===== MATERIAL SHOWN =====

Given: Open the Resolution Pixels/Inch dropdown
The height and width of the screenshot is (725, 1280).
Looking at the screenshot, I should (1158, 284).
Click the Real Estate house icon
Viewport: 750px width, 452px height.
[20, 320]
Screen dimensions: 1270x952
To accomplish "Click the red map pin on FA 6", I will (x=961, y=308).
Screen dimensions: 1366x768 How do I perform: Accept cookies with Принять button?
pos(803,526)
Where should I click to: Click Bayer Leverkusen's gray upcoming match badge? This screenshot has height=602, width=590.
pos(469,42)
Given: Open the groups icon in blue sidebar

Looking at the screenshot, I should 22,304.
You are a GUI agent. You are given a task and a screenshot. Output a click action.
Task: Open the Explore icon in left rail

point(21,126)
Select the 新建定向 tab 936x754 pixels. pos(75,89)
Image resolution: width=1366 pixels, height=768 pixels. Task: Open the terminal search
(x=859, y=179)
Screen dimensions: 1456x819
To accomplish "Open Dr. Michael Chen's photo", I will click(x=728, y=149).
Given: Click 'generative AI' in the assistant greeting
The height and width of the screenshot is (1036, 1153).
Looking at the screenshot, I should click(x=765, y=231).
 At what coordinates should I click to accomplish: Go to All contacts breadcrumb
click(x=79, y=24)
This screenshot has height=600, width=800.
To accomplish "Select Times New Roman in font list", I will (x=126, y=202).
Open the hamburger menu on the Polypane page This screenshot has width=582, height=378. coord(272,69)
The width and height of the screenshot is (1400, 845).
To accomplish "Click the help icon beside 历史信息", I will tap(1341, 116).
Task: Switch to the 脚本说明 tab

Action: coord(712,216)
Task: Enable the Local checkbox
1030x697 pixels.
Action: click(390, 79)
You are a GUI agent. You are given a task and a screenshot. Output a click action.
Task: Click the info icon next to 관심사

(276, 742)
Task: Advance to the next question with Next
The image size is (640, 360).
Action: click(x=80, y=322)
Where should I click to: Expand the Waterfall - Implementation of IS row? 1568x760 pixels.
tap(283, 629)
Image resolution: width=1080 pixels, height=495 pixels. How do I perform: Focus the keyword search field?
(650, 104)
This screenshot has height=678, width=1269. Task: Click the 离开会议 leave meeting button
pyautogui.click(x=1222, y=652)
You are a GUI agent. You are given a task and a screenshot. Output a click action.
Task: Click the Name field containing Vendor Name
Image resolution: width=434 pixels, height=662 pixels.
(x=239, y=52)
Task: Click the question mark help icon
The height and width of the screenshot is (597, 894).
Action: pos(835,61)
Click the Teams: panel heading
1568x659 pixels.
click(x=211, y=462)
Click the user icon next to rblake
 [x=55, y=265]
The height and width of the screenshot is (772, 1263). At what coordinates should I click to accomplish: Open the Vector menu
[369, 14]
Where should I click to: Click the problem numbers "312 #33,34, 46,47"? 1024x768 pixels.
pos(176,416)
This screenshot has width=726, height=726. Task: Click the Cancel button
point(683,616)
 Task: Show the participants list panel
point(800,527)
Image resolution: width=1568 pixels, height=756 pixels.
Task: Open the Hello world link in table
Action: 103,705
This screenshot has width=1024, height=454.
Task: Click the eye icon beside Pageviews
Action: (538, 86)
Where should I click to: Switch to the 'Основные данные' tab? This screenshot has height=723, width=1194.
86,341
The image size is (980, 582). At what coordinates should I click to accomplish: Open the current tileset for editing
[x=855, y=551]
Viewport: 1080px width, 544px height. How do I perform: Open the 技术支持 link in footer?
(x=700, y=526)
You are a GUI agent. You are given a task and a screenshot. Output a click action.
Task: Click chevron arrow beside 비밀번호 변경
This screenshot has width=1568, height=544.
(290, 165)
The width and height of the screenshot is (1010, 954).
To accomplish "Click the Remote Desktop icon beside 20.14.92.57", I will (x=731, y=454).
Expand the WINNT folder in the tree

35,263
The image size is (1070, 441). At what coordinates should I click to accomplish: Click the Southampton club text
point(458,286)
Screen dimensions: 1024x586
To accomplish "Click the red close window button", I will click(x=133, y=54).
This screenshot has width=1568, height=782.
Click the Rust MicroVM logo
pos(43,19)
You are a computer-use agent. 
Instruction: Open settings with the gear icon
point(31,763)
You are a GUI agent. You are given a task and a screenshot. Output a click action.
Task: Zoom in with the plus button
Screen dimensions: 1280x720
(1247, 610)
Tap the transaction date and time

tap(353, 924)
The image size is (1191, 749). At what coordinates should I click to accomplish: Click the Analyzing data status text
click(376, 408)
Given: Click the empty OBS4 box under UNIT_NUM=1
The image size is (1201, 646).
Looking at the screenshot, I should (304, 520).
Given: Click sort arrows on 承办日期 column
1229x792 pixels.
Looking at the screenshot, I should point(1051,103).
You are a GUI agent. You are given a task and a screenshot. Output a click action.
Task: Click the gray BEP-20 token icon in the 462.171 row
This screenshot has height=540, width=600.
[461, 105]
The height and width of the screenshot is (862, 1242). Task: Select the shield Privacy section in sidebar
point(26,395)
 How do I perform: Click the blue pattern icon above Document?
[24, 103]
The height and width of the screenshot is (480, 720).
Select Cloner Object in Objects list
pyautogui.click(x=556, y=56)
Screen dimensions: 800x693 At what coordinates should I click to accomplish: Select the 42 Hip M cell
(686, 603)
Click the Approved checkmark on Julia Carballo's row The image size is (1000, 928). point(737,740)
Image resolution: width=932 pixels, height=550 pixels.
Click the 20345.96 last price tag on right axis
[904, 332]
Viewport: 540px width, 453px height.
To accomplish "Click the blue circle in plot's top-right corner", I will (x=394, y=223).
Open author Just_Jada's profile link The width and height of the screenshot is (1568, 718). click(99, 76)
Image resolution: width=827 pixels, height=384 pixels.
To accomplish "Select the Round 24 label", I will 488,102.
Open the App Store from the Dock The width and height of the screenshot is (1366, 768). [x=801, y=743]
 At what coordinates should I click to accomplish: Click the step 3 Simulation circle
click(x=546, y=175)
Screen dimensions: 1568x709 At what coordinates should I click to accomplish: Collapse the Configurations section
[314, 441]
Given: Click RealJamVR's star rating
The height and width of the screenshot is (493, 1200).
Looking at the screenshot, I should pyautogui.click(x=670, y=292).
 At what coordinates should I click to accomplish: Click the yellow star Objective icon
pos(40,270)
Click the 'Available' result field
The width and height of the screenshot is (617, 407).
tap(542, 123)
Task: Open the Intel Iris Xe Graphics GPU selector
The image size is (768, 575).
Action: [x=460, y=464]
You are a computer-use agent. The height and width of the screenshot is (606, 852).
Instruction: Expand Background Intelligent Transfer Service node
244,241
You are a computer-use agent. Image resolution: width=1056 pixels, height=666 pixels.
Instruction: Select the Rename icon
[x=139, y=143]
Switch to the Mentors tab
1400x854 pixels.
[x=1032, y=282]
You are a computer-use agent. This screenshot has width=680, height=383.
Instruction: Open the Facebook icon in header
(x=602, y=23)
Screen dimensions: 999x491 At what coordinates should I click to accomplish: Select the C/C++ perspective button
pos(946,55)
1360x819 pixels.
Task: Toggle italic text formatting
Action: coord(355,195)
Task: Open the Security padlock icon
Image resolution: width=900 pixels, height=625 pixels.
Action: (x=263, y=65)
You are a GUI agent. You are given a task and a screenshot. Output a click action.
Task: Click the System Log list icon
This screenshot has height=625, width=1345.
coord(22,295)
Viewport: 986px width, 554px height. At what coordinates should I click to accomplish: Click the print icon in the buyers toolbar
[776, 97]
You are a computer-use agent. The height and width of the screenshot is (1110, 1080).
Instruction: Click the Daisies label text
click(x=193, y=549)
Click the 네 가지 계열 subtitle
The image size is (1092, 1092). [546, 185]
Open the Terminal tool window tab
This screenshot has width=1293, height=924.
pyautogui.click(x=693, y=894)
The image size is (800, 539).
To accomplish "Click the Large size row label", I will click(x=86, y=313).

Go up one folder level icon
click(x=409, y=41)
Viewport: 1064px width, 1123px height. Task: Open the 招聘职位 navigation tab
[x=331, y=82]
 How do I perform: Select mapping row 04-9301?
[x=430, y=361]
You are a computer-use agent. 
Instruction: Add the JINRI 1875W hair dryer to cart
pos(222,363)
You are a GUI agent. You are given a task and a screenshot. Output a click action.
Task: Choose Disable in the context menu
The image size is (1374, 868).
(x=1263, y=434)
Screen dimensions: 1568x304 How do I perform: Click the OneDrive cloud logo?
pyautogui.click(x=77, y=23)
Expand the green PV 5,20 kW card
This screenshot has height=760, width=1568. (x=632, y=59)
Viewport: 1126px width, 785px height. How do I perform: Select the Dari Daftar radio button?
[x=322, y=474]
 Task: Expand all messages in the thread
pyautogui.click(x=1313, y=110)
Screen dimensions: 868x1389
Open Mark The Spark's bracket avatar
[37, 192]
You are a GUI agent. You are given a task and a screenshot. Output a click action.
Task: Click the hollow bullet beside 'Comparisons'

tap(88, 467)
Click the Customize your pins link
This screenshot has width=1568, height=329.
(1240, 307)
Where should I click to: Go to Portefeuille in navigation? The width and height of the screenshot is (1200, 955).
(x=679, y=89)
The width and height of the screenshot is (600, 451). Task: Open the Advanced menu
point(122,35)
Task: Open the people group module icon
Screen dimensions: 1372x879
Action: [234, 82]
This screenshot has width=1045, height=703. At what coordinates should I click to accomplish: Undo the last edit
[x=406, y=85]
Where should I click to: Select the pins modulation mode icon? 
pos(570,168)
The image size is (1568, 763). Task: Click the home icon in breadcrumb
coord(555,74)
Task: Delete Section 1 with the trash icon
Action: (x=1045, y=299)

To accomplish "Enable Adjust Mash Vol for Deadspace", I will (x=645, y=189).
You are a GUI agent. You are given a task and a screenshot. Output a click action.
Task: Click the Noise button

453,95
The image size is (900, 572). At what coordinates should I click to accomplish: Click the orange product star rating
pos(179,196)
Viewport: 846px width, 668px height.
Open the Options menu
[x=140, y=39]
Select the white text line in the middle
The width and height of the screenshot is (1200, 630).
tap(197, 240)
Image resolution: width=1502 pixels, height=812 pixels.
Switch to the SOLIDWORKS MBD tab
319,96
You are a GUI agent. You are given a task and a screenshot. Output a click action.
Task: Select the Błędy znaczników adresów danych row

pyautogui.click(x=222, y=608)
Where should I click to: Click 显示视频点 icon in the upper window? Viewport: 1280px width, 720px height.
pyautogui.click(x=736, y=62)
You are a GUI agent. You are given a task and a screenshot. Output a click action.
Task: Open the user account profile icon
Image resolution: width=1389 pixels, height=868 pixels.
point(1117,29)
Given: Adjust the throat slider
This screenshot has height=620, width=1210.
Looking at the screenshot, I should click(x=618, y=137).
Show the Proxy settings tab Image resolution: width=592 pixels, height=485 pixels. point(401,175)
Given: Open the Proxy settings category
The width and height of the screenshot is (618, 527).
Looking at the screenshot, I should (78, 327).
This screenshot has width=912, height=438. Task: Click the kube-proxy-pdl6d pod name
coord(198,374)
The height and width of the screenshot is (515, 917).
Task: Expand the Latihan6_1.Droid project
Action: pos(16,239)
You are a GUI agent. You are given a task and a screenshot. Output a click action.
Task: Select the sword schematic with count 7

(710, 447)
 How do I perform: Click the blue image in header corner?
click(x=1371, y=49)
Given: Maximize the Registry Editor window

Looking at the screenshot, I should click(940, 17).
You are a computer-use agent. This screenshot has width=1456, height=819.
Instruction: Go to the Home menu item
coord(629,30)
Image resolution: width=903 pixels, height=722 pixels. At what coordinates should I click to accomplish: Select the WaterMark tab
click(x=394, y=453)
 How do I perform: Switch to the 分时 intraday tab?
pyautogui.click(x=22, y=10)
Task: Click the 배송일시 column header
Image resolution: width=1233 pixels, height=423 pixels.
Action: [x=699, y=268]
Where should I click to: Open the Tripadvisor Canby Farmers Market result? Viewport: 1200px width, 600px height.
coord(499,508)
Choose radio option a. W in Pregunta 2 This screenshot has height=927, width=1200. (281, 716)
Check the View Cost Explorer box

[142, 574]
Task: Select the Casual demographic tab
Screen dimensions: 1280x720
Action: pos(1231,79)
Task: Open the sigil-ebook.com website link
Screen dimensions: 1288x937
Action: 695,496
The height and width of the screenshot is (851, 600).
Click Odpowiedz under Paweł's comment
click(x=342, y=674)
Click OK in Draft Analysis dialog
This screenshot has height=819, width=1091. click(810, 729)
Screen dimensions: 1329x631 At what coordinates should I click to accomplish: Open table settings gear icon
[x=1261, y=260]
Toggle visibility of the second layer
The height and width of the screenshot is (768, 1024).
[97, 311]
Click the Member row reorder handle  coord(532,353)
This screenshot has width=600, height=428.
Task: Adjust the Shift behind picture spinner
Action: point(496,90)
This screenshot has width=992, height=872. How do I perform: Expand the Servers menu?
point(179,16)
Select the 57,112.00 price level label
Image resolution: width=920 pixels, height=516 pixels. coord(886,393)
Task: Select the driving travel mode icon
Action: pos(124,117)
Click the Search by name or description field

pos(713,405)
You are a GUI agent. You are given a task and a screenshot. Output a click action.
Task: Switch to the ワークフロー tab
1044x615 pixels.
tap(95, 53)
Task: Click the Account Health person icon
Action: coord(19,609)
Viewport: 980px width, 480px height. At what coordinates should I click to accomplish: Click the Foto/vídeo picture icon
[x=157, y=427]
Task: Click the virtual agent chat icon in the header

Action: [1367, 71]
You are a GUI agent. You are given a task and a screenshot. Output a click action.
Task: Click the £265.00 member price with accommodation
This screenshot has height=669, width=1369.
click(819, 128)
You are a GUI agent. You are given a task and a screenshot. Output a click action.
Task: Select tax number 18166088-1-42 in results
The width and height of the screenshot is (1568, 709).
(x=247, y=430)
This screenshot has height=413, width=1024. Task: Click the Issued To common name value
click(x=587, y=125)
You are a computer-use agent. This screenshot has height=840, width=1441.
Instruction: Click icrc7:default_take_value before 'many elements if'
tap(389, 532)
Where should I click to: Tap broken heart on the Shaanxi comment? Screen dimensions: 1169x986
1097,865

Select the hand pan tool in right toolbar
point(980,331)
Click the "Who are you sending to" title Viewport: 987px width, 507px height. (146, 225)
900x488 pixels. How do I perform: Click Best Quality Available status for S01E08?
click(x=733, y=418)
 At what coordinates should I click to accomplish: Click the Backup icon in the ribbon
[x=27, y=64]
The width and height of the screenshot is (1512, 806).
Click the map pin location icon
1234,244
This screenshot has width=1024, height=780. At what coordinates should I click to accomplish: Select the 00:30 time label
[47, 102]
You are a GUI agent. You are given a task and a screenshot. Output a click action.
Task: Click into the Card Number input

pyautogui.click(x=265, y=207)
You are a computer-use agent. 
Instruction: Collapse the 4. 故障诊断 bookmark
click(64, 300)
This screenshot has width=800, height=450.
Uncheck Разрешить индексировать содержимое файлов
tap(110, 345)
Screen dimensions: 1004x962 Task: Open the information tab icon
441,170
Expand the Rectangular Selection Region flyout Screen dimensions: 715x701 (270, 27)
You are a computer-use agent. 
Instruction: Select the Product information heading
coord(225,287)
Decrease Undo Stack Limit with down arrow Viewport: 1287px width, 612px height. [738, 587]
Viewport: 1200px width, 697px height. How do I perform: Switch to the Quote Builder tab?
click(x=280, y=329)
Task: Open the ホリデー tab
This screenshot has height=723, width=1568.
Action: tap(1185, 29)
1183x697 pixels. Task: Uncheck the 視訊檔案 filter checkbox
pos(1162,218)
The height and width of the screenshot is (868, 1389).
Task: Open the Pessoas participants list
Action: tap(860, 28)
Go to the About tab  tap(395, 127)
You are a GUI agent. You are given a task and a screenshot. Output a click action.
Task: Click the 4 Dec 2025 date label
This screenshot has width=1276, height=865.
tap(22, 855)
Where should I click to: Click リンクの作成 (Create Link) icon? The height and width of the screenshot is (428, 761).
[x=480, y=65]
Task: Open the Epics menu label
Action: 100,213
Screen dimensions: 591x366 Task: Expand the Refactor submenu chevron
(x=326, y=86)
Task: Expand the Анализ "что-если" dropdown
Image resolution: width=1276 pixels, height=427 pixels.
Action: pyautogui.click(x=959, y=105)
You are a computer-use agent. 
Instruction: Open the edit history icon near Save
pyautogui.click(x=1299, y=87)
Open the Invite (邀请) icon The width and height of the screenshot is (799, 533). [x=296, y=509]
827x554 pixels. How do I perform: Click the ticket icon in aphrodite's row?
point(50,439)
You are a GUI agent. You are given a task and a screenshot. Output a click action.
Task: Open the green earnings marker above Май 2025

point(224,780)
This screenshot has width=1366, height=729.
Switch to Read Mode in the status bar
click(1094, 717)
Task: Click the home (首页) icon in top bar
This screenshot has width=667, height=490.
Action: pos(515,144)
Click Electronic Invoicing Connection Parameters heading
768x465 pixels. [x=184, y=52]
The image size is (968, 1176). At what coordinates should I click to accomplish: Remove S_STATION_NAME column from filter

=====

**ACTION ITEM:**
Within the listing above, copy each line that has the string "dropdown".

**EXERCISE OUTPUT:**
Given: Open the Resolution Pixels/Inch dropdown
Task: Expand the Анализ "что-если" dropdown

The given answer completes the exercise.